A late bloomer from the small town of Luverne (population 3000) in Southern Alabama, Donta Hall didn't start taking basketball seriously until his father tragically died of a heart attack while watching him play in November of 2010, as documented by Ben Bolton of the Alabama Sports Network. Hitting a growth spurt that reportedly helped him shoot up around nine inches in high school, Hall committed to his late father's beloved Alabama program, as a project that would take time for new head coach Avery Johnson to develop.
Hall certainly looked the part of a project as a freshman, playing just 12 minutes per game, as his underdeveloped frame, lack of experience, coordination and occasional bouts of foul trouble made it difficult for him to stay on the court at times. His best basketball came in the months of February and March, though, where he dropped hints of significant upside that will likely be seen more vividly in his sophomore campaign and beyond.
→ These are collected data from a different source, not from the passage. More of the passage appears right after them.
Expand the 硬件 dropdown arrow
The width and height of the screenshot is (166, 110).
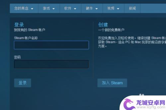(97, 9)
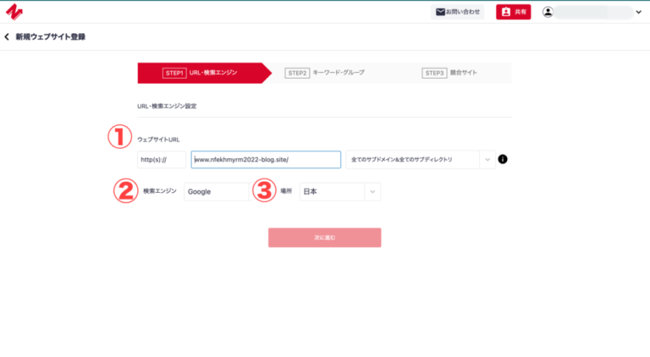Screen dimensions: 650x357
Task: Click the user avatar icon
Action: [548, 12]
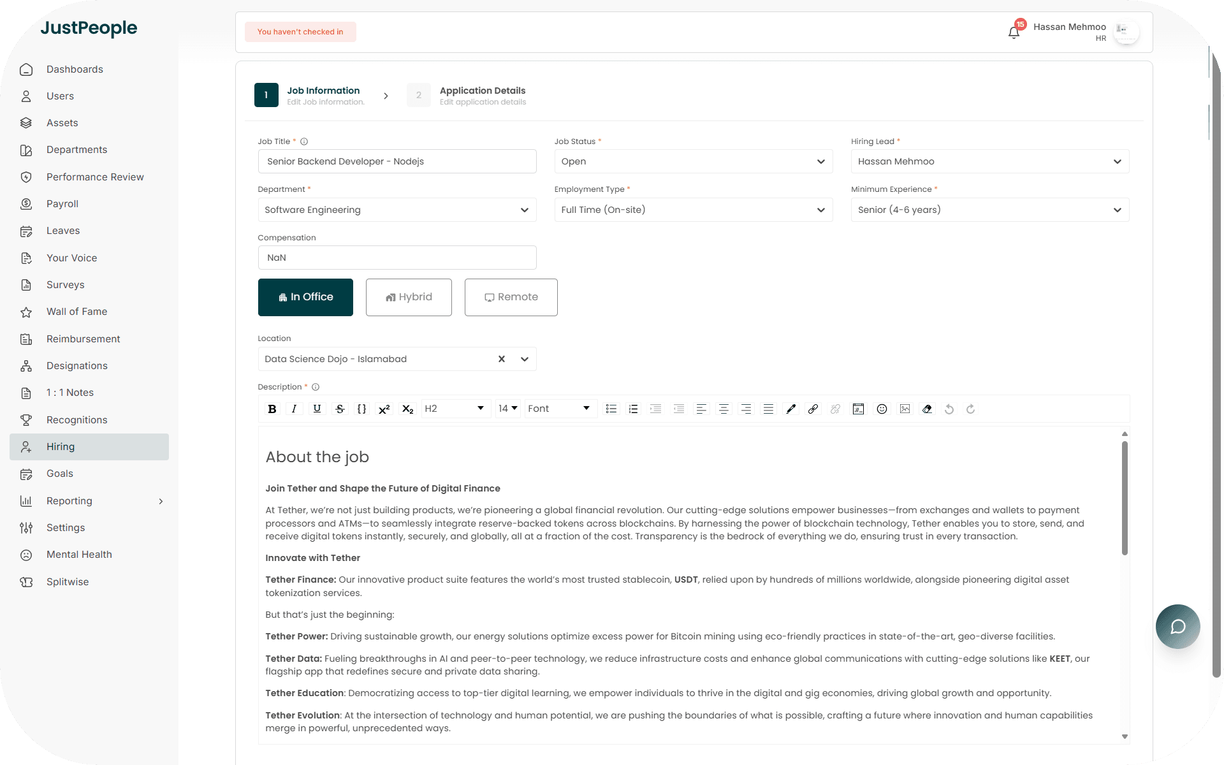Go to Application Details step

tap(482, 95)
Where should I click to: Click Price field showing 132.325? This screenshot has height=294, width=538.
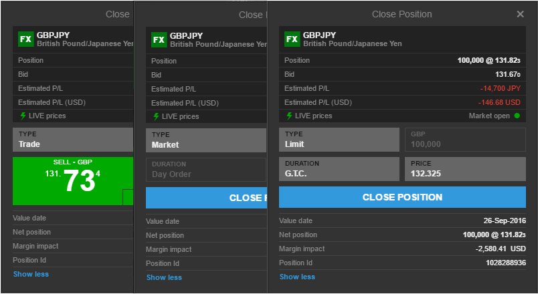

Listed at 6'9, but possibly a little taller than that, Hall has big hands and an extremely long wingspan that allows him to make a significant impact around the basket on both ends of the court. His frame is on the lighter side at the moment, but looks well proportioned, and should be able to carry all the weight he needs as he continues to fill out his frame over the next few years. Athletically, Hall is light on his feet, covers ground extremely well and elevates effortlessly, but likely still has room to grow here as well as he improves physically.
Still at a very early stage of development offensively, most of Hall's touches comes from running the floor, crashing the offensive glass and finishing off cuts and pick and rolls. He generally plays with a good motor, which allows him to use his strong physical tools to make things happen, for example with his ability to go out of his area to track down loose balls.
He doesn't have the strength, nor the skill, to be any type of presence with his back to the basket, but is very mobile stepping out to the perimeter and setting screens, and then diving to the rim with purpose, giving him nice potential as a pick and roll threat. The fact that he catches almost everything thrown his way, and is able to use his length to finish creatively from many different angles, barely needing to jump at times to dunk, is a positive as well. He doesn't have much ability to score outside of the paint, as evidenced by his horrid 43% free throw percentage last season, which may seemingly be improvable judging by his more than decent looking mechanics from the line.
While Hall's offense is a major work in progress, it's likely his ability to contribute as a defender and rebounder that will determine just what type of NBA prospect he can develop into. Hall ranked as the fourth best per-minute shot-blocker in the nation last year at 5.3 per-40, and the sixth best per-minute rebounder in the SEC at 13.5, but the small sample size of minutes played do leave something to be desired.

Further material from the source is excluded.